## Quoted text
━━━━━━━━━━━━━━━━━━━━━━━━━━━━━━
Loading TOC...
Search Developer's Guide (PDF)

Search Developer's Guide — Chapter 17

Understanding and Using Wildcard Searches

This chapter describes wildcard searches in MarkLogic Server. The following sections are included:

Wildcards in MarkLogic Server

Wildcard searches enable MarkLogic Server to return results that match combinations of characters and wildcards. Wildcard searches are not simply exact string matches, but are based on character pattern matching between the characters specified in a query and words in documents that contain those character patterns. This section describes wildcards and includes the following topics:

Wildcard Characters

MarkLogic Server supports two wildcard characters: * and ?.

  • * matches zero or more non-space characters.
  • ? matches exactly one non-space character.

For example, he* will match any word starting with he, such as he, her, help, hello, helicopter, and so on. On the other hand, he? will only match three-letter words starting with he, such as hem, hen, and so on.

Rules for Wildcard Searches

The following are the basic rules for wildcard searches in MarkLogic Server:

  • There can be more than one wildcard in a single search term or phrase, and the two wildcard characters can be used in combination. For example, m*?? will match words starting with m with three or more characters.
  • Spaces are used as word breaks, and wildcard matching only works within a single word. For example, m*th* will match method but not meet there.
  • If the * wildcard is specified by itself in a value query (for example, cts:element-value-query, cts:element-value-match), it matches everything (spanning word breaks). For example, * will match the value meet me there.
  • If the * wildcard is specified with a non-wildcard character, it will match in value lexicon queries (for example, cts:element-value-match), but will not match in value queries (for example, cts:element-value-query). For example, m* will match the value meet me there for a value lexicon search (for example, cts:element-value-match) but will not match the value for a value query search (for example, cts:element-value-query), because the value query only matches the one word. A value search for m* * will match the value (because m* matches the first word and * matches everything after it).
  • If "wildcarded" is explicitly specified in the cts:query expression, then the search is performed as a wildcard search.
  • If neither "wildcarded" nor "unwildcarded" is specified in the cts:query expression, the database configuration and query text determine wildcarding. If the database has any wildcard indexes enabled (three character searches, two character searches, one character searches, or trailing wildcard searches) and if the query text contains either of the wildcard characters ? or *, then the wildcard characters are treated as wildcards and the search is performed "wildcarded". If none of the wildcard indexes are enabled, the wildcard characters are treated as punctuation and the search is performed unwildcarded (unless "wildcarded" is specified in the cts:query expression).
  • If the query has the punctuation-sensitive option, then punctuation is treated as word characters for wildcard searches. For example, a punctuation-sensitive wildcard search for d*benz would match daimler-benz.
  • If the query has the whitespace-sensitive option, then whitespace is treated as word characters. This can be useful for matching spaces in wildcarded value queries. You can use the whitespace-sensitive option in wildcarded word queries, too, although it might not make much sense, as it will match more than you might expect.
━━━━━━━━━━━━━━━━━━━━━━━━━━━━━━
Please return the wildcard search chapter word for word, starting at "The following are" and ending at "meet me there.". The material has no connection to the wildcard search chapter.

## Data
━━━━━━━━━━━━━━━━━━━━━━━━━━━━━━
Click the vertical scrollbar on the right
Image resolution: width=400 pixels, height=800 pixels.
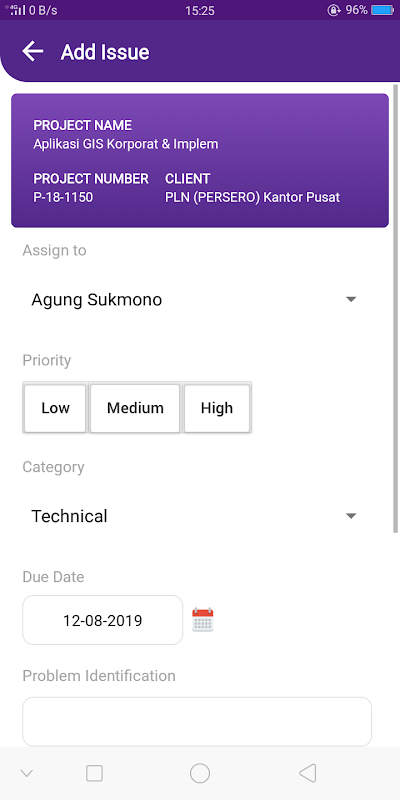tap(395, 309)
━━━━━━━━━━━━━━━━━━━━━━━━━━━━━━
## Solution to this task
The following are the basic rules for wildcard searches in MarkLogic Server:

  • There can be more than one wildcard in a single search term or phrase, and the two wildcard characters can be used in combination. For example, m*?? will match words starting with m with three or more characters.
  • Spaces are used as word breaks, and wildcard matching only works within a single word. For example, m*th* will match method but not meet there.
  • If the * wildcard is specified by itself in a value query (for example, cts:element-value-query, cts:element-value-match), it matches everything (spanning word breaks). For example, * will match the value meet me there.